O olhar particular de Paulo Rafael sobre nossa escola de harmonia nordestina, recheou de influências afro-indigenas, mouras e anglo-europeias sua obra

Foto: Pércio Leandro Siqueira/Divulgação

Um dos mais importantes músicos brasileiros do século XX, autor de riffs memoráveis nas obras de diversos artistas – como Alceu Valença -, encantou-se.

Sem dizer ao menos uma palavra ou frase de efeito, apenas com suas composições e arranjos, Paulo Rafael provou da melhor forma que era possível ser complexo, rico, diverso e, ao mesmo tempo, pop e amplamente acessível a todos e todas.

Sua guitarra única é um divisor de águas na música brasileira. Ali pelos meados dos anos 1970, Paulo estava envolto em uma efervescente cena de música contestadora feita no Recife. Com seus colegas da banda Ave Sangria e ao lado de tantos outros ícones de nossa música urbana e psicodélica nordestina, como Zé Ramalho, Alceu, Lula Côrtes e Geraldo Azevedo, ele ajudou a cunhar uma sonoridade que até hoje influencia novas gerações de artistas – dos conterrâneos da Nação Zumbi, até os meninos do Baiana System, passando inclusive pelos sergipanos da The Baggios.

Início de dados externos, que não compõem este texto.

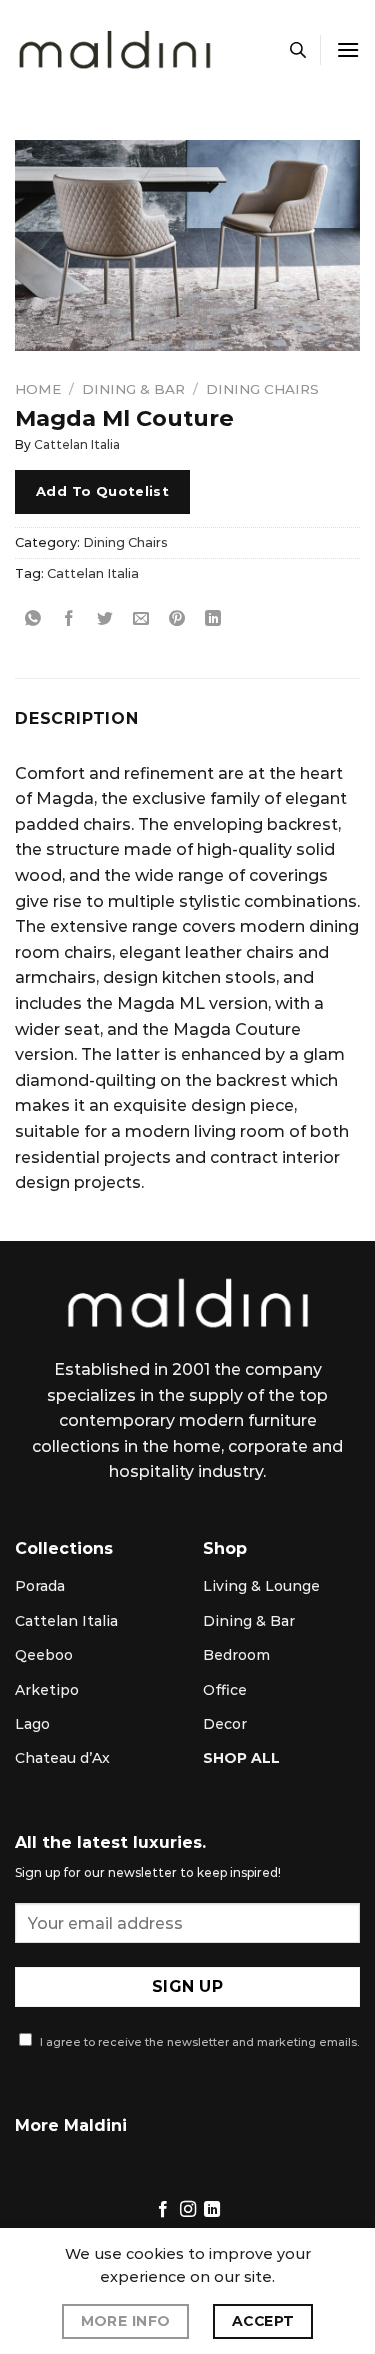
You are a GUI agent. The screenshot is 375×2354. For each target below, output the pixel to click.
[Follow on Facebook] (163, 2210)
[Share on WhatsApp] (33, 618)
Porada (40, 1586)
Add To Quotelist (102, 491)
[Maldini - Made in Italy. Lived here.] (115, 50)
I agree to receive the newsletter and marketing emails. (198, 2042)
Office (225, 1690)
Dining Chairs (262, 389)
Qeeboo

O olhar particular de Paulo Rafael sobre nossa escola de harmonia nordestina, recheou de influências afro-indigenas, mouras e anglo-europeias sua obra, que seguramente irá reverberar ainda por muito tempo. É possível ouvir um fado triste ao cantarolar o riff de “Anunciação”, com sotaque árabe, ao mesmo tempo em que a música remonta a uma cantoria medieval, um fim de tarde em plena Boa Viagem.

O guitarrista era dono de uma rara capacidade de costurar, por exemplo, Yes, Jethro Tull e Led Zepellin a tonalidades características do forró de sua terra, Caruaru. Conseguiu trazer uma contemporaneidade pop aos frevos rasgados de Maestro Duda, nas canções de Alceu Valença, seu mais próximo parceiro em diversas gravações e músicas. E assim foi fazendo links e costuras com boleros, frevos, forrós entre outras linguagens musicais fortalecendo um potente sotaque de uma guitarra brasileira, nordestina e psicodélica ao lado de escolas fortes como a guitarrada paraense e da guitarra baiana.

Paulo Rafael deixa um importante legado na música brasileira, que sempre vive este dilema de ser local ou ser colonizado, de se permitir experimentar sem perder a potência pop de melodias assobiáveis pelo grande público. Paulo nos mostra que tudo isso é possível, com entrega, cuidado, ousadia e uma doçura impar.